### Work to complete
Below are records; reproduce exactly the lines from the one that has "Open the Justified status dropdown" through the one that has "Task: Select the", ends included, and nothing more.
##### Input for this task
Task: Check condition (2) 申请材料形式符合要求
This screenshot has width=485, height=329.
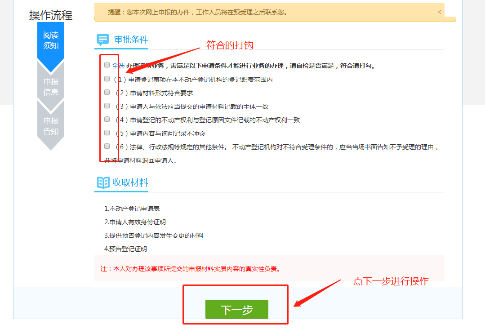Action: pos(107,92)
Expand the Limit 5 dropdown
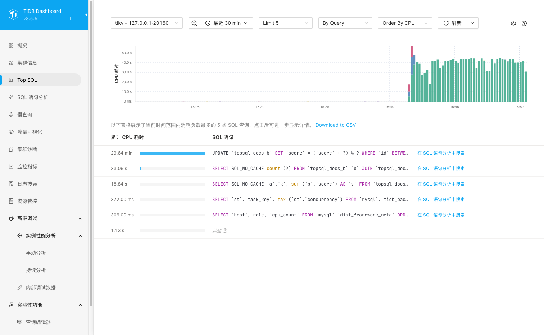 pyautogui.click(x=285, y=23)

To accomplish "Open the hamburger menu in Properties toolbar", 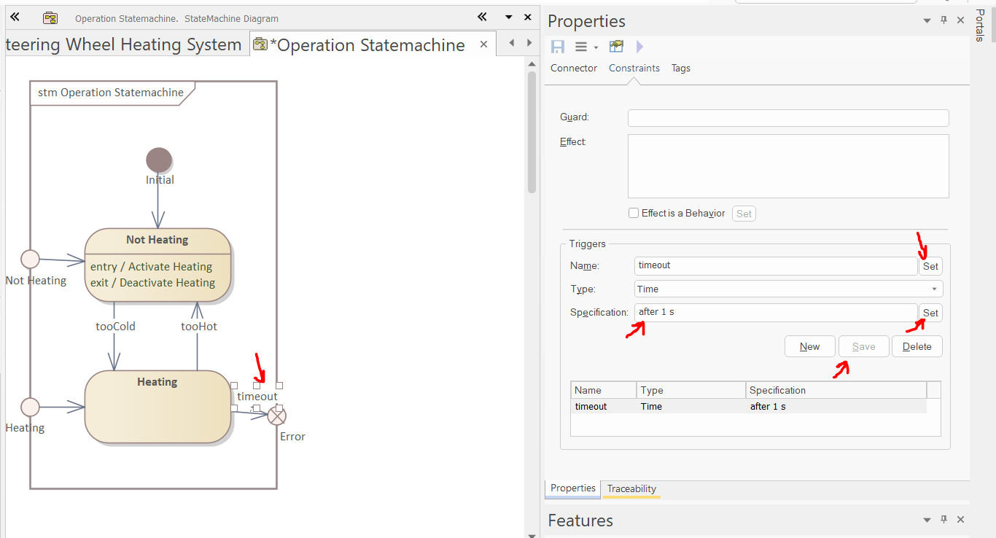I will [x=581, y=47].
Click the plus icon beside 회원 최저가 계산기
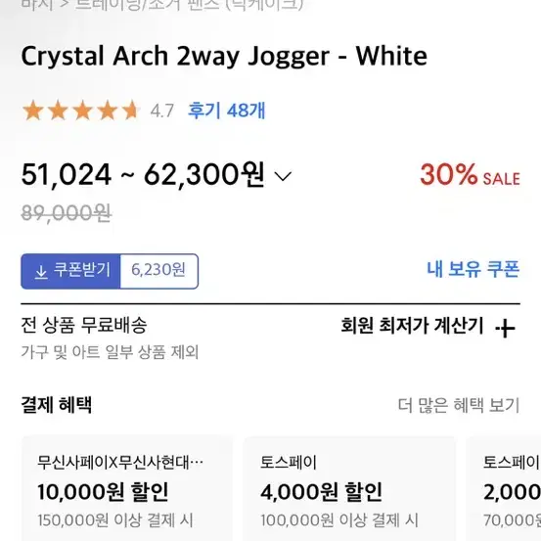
##########
##### Input for this task
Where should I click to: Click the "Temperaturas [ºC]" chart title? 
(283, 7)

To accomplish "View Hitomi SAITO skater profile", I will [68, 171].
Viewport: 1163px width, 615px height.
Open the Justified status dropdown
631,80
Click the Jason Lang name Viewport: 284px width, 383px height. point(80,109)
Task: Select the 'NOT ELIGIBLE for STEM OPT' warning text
##########
##### Input for this task
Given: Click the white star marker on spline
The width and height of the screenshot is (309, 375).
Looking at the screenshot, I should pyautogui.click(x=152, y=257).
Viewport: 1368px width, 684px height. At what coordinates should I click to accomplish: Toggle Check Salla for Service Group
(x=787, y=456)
##########
### Response
Open the Justified status dropdown
631,80
Click the Jason Lang name Viewport: 284px width, 383px height. point(80,109)
Task: Select the 'NOT ELIGIBLE for STEM OPT' warning text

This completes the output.